The audition consisted of me blindly stumbling into line with fifty or so high school girls who had been escorted by their mothers. I think I was the only one who wasn't in dress heels (I wore heeled leather boots, a sweater and jeans) and I'm certain I'm the only one who biked to the audition. I filled out a form with my name, phone number, height, dress/suit size, address, and past experience. For past experience (where/what) I wrote "Japan, minor fashion show, bank merchandise catalogue." I don't know why I felt the need to write "Japan" because I didn't do any REAL modeling to speak of when I lived there, but I do credit myself with the experience of registering with an agency and auditioning, even if I wasn't paid for anything. Saying I modeled in Japan just sounds so... prestigious.

Anyways, what happened next took all of seven minutes. One to hand my $10 check to the cashier while she checked that I had a photo in order, five to stand in line, thirty seconds to talk to the judges, fifteen seconds to walk and fifteen to say goodbye. Apparently "Japan" did sound prestigious because one judge asked me about it and all I could think to stumblingly reply was "it was really minor." I think she still assumes I was sent over there rather than that I studied there and attempted modeling to eke out a living. Oh well.

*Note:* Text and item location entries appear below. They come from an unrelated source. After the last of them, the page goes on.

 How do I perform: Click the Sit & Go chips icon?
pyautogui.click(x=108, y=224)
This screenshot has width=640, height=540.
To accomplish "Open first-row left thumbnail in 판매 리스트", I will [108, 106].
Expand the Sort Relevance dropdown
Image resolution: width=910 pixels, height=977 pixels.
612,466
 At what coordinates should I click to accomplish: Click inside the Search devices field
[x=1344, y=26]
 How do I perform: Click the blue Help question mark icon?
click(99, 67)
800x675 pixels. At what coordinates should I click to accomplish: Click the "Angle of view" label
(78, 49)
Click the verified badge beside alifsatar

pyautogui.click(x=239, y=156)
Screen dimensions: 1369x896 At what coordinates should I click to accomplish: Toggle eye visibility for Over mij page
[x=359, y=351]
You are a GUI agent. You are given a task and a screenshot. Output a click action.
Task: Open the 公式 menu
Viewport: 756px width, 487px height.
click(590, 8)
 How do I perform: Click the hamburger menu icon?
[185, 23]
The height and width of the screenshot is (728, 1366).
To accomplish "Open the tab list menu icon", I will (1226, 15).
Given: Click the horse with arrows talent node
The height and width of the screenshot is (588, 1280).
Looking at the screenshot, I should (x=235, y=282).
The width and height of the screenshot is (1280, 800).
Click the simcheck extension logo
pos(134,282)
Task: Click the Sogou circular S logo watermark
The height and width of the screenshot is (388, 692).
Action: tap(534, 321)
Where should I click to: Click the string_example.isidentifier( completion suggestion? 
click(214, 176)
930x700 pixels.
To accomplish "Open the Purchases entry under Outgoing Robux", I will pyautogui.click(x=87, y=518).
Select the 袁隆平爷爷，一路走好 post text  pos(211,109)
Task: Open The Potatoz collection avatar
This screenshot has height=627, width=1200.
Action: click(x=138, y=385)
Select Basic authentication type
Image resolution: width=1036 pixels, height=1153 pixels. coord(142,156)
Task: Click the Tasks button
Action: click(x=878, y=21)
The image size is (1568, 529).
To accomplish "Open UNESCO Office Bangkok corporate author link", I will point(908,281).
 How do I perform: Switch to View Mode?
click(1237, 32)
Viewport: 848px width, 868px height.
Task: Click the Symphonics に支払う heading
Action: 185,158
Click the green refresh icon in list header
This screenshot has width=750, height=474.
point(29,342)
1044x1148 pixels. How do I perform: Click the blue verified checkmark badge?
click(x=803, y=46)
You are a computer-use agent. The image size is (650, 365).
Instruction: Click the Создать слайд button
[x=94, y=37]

I saw that everyone else had done the same lame down and back walk with a rare bout of flair, so I slung my coat over my shoulder and postured a bit, praying that I didn't look like an idiot. Afterwards, of course, I thought I did, and picked apart everything I'd said even though I knew I'd be doing that no matter what my responses had been. The fact is, even though I vested no real energy, self worth, time, or money into the event, I had thought it would be fun, and spent the better part of the morning preparing myself to be disappointed. The follow-up session for selectees is on Wednesday the 6th, so at least I knew I'd find out soon.

They called me at 8:30PM to tell me they wanted me. Me! For a fashion show! I keep thinking I'm the exception to the rule and that I'll stand out as the 22-year-old "all sizes" model among 35 of those underage waifs, or that I'll show up on Wednesday and get a look like "what are YOU doing here?" Regardless of what I look like, I honestly think I've never FELT enough like any kind of model to BE one. Now that I have the chance, I feel like I'm about to be found out for an impostor.

But I'm also really, REALLY excited. It'll be so much FUN to be primped and pampered and strut like a sexy lady. 'Twill add to my stress level for the next two weeks, as the show is on the 13th, but whatever. The less seriously I take it, the better I'll look.

First things first. I get a free cut and color from London Hair, a chintzy salon. Then I get fitted for clothes from Prose Dress, a boutique that sells high-end New York fashion and is conveniently located about 6 blocks from my house. Wednesday, I go back to Studio One at the Hult Center for "professional" training, then I walk on the 13th. I have a feeling there's more involved than that but the only other detail I have on record at the moment is that I get free ballet tickets-- for the upcoming show or for the season I'm not sure. Either way, hurrah!

I also don't know if I get to keep the clothing, should it be tailored to me. That would be FAN-tastic, but I don't expect it. I will be needing a pant suit or two soon for interviews and a "real" job, and I ought to look swank for Justin's grandpa's 90th b-day at the Four Seasons in Jackson Hole at the end of June... but pish posh, I'm sure something will come my way.

And that's a wrap for the time being. I promise I won't come out a redheaded waif, just maybe slightly more primped and princessy. Tickets to the "Cocktails and Coiture" fashion show are $25 or $35 runway-side-- Wednesday April 13th, "entertainment" included, cocktails probably not.